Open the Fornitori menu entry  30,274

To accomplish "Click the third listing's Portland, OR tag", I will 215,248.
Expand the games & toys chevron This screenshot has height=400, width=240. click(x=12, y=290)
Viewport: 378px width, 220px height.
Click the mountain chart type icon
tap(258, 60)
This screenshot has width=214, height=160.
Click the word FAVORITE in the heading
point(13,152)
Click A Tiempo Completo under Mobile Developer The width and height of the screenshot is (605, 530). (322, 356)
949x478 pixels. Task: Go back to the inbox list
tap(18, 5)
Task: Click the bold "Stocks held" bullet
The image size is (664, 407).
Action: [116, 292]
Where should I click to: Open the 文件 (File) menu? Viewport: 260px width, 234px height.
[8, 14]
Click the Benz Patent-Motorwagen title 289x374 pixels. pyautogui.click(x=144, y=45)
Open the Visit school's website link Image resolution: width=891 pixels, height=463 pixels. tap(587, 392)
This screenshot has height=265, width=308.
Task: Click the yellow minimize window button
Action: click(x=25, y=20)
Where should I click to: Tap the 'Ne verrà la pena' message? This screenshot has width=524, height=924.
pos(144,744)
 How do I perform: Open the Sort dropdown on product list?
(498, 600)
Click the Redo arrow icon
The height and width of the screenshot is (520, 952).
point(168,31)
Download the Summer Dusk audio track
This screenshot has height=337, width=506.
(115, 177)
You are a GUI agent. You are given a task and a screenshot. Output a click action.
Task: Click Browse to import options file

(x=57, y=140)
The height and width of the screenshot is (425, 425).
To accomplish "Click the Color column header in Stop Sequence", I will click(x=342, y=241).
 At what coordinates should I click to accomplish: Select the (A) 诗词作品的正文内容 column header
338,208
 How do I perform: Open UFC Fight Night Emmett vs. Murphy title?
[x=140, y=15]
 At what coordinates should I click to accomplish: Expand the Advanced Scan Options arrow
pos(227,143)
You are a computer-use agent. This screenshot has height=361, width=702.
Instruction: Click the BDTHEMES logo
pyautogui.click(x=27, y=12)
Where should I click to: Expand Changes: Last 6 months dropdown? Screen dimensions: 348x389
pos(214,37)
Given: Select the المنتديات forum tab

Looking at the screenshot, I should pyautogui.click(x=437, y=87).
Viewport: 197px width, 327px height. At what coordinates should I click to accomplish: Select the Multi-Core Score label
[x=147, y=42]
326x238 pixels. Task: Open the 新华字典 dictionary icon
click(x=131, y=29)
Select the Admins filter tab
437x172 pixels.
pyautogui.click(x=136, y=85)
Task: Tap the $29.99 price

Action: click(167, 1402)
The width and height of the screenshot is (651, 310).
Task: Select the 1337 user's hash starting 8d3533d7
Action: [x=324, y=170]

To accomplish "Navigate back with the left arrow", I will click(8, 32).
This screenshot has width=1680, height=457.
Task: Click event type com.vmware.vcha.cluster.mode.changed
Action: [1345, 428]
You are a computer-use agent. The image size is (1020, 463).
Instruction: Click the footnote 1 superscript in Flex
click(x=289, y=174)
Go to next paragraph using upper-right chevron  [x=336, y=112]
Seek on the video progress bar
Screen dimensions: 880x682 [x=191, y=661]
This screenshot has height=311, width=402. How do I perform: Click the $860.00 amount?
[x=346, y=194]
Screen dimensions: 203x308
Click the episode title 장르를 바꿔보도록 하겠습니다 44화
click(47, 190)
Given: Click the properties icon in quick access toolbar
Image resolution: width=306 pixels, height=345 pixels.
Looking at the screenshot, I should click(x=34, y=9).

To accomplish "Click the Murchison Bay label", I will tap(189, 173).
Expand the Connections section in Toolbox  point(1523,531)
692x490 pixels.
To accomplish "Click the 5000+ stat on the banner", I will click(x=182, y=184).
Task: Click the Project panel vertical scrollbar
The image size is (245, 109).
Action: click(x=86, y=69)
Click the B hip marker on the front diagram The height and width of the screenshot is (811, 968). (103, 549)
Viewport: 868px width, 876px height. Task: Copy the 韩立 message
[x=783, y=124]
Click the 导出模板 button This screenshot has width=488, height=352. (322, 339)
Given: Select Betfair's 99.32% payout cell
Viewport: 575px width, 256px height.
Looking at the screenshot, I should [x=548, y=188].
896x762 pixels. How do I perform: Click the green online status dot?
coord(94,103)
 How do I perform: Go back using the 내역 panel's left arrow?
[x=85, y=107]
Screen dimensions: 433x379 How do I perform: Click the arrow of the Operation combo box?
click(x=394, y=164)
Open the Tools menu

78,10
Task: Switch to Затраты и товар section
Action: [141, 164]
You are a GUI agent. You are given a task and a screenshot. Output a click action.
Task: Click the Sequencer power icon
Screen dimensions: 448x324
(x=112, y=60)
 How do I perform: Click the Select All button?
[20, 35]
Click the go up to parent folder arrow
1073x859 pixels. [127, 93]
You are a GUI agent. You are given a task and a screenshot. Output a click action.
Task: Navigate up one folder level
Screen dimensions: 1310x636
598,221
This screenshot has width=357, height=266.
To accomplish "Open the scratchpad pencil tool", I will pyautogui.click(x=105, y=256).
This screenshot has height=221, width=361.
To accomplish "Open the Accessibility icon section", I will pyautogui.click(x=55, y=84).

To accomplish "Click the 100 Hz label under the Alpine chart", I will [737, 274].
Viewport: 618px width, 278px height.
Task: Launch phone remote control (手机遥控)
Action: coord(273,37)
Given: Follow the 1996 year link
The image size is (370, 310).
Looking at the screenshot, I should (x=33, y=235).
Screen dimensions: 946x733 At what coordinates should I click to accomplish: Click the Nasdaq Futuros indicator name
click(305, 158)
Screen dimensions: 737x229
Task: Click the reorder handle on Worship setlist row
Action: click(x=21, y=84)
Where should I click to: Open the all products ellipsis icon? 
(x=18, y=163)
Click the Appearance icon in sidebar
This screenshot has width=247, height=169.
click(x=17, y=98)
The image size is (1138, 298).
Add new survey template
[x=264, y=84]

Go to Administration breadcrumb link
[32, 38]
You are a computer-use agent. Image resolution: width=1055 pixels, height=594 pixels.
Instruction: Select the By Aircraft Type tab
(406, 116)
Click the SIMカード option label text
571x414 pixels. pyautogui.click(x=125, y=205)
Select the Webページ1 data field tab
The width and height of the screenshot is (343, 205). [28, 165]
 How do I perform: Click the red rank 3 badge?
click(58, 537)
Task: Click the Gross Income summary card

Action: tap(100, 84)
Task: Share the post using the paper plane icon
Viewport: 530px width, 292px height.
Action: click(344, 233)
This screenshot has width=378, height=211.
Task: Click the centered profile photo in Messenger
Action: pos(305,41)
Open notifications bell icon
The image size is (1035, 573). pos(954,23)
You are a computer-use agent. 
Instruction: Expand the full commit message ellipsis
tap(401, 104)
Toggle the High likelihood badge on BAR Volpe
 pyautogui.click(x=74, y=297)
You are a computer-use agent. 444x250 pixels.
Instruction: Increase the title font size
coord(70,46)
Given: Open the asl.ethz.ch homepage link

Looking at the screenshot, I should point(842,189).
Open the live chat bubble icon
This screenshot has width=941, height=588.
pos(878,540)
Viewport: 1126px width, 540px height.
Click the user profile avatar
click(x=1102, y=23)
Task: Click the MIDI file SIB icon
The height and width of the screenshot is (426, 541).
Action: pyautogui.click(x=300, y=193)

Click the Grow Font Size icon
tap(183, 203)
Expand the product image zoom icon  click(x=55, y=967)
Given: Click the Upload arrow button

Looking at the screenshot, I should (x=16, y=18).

What you have to do:
Whenever a line of the data includes "agent", copy that line.

Task result:
You are a GUI agent. You are given a task and a screenshot. Output a click action.
You are a computer-use agent. This screenshot has height=361, width=702.
You are a computer-use agent. The image size is (1020, 463).
You are a GUI agent. You are given a task and a screenshot. Output a click action.
You are a GUI agent. You are given a task and a screenshot. Output a click action.
You are a computer-use agent. Image resolution: width=1055 pixels, height=594 pixels.
You are a computer-use agent. 
You are a computer-use agent. 444x250 pixels.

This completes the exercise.